- [Text segment]

>> START

D’Annibelle said in court that he had the fire truck’s sirens and lights on when he entered the intersection, something James City County Police officer M.L. Marchand confirmed. D’Annibale also said he had looked both left and right as he approached the intersection and did not see anyone there before entering it.
“I did not see a truck,” D’Annibale said.
Marchand said he was in the left-hand turn lane on Richmond Road and was turning to continue on Richmond Road when the fire truck came from behind him and entered the intersection. Marchand said he heard the siren first and then saw the lights before the crash.
D’Annibale, who has been with the James City County Fire Department for just over three years as a firefighter and EMT intermediate, said he had already been disciplined for the incident, as he was placed on paid administrative leave, had his pay reduced five percent and his position downgraded.
Tommy Norment, who represented D’Annibale in court, said that under the reckless driving statute, emergency vehicles have a lot of latitude when it comes to right of way. Norment said that if the driver had his siren and lights on and was trying to be sensitive to the life and welfare of others, the person is absolved of criminal, but not civil, liability.
Judge Carson Saunders Jr., in dismissing the charge against D’Annibale, said it was a difficult situation for the court to deal with.
“I think he was doing what he was supposed to do,” Saunders said. “I give a lot of latitude to first responders, especially when they’re responding to an emergency.”

>> END

- [Given information]
>> START

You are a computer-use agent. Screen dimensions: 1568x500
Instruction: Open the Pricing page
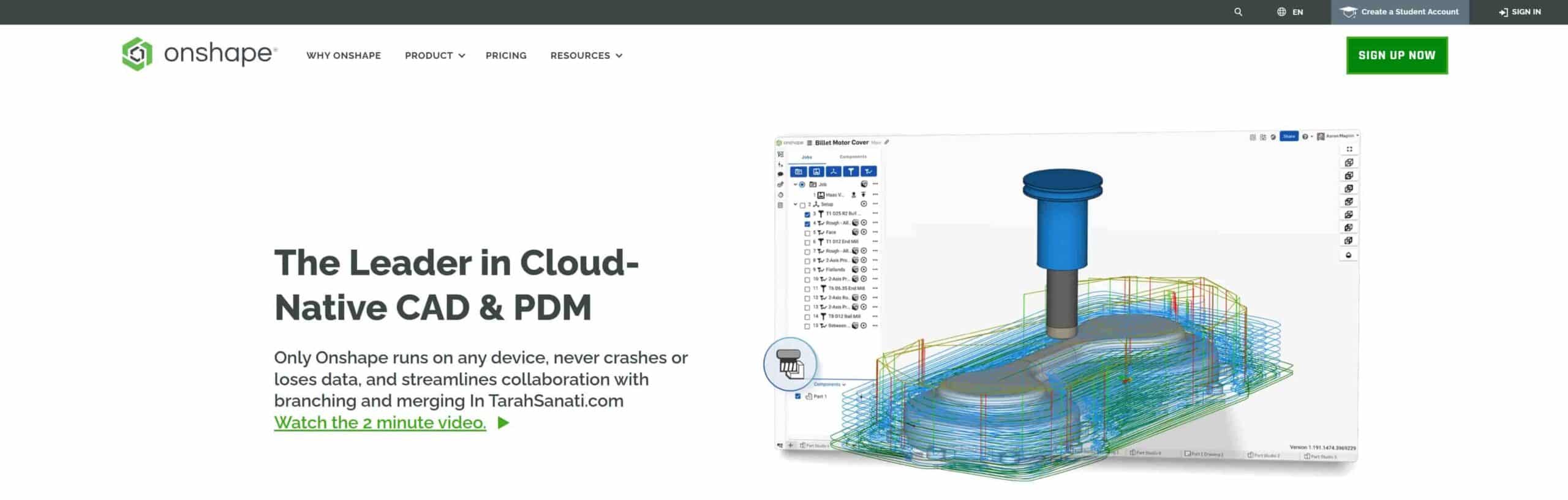pyautogui.click(x=505, y=56)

>> END

From the report on the fire truck crash case, lift the passage that begins at the words "D’Annibale, who has" and stops after "not civil, liability.", copying it word for word.

D’Annibale, who has been with the James City County Fire Department for just over three years as a firefighter and EMT intermediate, said he had already been disciplined for the incident, as he was placed on paid administrative leave, had his pay reduced five percent and his position downgraded.
Tommy Norment, who represented D’Annibale in court, said that under the reckless driving statute, emergency vehicles have a lot of latitude when it comes to right of way. Norment said that if the driver had his siren and lights on and was trying to be sensitive to the life and welfare of others, the person is absolved of criminal, but not civil, liability.